I. Keatly verständnislos.
«Eine Massage mit Kräuterölen. Sehr
beruhigend, besonders...» Millicent bedachte sowohl Keatly als auch Pringle mit
einem vernichtenden Blick, «besonders, wenn jemand gerade eine unangenehme Zeit
durchmacht.»
Als sie die Küche verließen, mußte der
Inspector herzhaft gähnen. «Schon bald Mitternacht. Mal sehen, ob Powers
vielleicht doch noch... Ja, was ist.?» Wilfred war ihnen nach draußen gefolgt.

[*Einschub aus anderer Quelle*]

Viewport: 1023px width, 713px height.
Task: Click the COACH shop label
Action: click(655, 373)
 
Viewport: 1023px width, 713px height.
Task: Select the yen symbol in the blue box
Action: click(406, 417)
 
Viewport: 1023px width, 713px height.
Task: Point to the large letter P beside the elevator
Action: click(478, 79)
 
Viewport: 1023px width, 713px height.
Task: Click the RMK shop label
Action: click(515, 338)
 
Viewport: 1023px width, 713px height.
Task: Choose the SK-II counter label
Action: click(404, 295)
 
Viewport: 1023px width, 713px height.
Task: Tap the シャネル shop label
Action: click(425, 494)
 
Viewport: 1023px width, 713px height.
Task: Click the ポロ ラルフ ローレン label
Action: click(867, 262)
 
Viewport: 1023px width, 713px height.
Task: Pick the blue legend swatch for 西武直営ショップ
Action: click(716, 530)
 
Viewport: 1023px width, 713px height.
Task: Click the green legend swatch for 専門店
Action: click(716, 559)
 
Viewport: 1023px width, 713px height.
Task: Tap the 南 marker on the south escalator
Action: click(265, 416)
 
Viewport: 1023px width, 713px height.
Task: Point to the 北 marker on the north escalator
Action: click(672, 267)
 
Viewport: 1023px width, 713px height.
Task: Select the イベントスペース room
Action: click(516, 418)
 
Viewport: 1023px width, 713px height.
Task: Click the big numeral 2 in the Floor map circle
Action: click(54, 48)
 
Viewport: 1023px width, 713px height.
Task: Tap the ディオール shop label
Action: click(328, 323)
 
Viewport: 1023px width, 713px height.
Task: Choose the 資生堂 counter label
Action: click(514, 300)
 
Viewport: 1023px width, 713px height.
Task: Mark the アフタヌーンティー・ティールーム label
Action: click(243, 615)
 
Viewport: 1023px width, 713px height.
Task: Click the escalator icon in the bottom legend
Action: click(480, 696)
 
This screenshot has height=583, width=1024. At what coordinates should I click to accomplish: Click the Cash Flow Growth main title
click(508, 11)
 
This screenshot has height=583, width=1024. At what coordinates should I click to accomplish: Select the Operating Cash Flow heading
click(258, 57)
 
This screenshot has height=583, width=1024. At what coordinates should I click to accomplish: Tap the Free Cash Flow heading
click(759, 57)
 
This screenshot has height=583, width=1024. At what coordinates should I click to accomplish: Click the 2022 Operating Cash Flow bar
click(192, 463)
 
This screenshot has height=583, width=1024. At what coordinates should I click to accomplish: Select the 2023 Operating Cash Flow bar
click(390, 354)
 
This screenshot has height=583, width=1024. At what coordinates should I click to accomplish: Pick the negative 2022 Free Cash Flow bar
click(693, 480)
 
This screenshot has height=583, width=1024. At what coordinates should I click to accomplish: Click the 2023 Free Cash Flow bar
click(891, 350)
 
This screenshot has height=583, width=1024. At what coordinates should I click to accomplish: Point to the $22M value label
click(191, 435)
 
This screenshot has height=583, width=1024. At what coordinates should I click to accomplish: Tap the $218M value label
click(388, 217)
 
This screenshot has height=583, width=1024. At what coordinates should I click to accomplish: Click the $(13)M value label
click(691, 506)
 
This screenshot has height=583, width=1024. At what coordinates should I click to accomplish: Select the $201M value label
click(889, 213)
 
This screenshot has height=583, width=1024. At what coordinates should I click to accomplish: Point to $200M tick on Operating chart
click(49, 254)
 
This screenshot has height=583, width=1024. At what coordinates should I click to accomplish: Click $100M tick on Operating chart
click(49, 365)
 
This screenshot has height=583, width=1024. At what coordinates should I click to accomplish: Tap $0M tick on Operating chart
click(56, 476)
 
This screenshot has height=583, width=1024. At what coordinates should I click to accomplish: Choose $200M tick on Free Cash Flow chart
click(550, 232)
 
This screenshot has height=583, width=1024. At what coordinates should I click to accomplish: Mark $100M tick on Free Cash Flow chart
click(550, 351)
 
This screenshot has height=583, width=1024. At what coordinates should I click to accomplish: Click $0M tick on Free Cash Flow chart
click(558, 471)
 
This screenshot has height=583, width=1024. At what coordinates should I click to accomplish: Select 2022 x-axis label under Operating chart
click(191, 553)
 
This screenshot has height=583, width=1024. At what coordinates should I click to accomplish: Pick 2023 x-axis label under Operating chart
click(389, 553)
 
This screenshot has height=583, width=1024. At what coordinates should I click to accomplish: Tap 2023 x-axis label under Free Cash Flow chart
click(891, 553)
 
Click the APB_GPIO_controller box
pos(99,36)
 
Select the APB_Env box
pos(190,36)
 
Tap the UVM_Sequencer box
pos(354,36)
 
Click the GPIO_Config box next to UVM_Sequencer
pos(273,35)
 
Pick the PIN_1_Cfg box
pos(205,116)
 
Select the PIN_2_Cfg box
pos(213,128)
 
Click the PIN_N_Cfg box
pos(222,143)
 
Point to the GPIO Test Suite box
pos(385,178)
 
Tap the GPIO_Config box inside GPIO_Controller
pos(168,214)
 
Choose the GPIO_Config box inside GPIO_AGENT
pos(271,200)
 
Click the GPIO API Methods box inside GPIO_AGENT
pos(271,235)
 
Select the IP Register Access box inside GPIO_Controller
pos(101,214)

«Ich wollte nur fragen, um welche Zeit ich morgen zu meiner Mutter fahren
kann», sagte er.
«Oh, so gegen halb zehn Uhr, denke ich.
Dann habe ich vorher noch die Möglichkeit zu überlegen, wer Sie fährt und in
welchem Wagen.»
«Vielen Dank, Sir. Und gute Nacht.»
Damit verschwand er.
Pringle und Keatly stiegen in den
ersten Stock. «Es würde mich nicht wundern, wenn der Powers heute nacht wieder
eine Freßorgie veranstaltet und Wilfred seine Kammer besetzt findet», sagte
Keatly bissig. Mr. Pringle lief schweigend neben ihm her. Er war sich nicht
sicher, ob seine Anwesenheit überhaupt erwünscht war, aber er wollte auf jeden
Fall hören, was Jonathan zu sagen hatte. Der Sergeant war nirgendwo zu sehen.
«Arbeiten Ihre Leute eigentlich rund um die Uhr?» erkundigte sich Pringle
vorsichtig.
«Du liebe Güte, nein. Bei den
Überstundenaufschlägen! Nein, Mehrarbeit ist nur gestattet, wenn es um eine
Vergewaltigung oder ein Kind geht. Dafür ist dann immer genug Geld da.»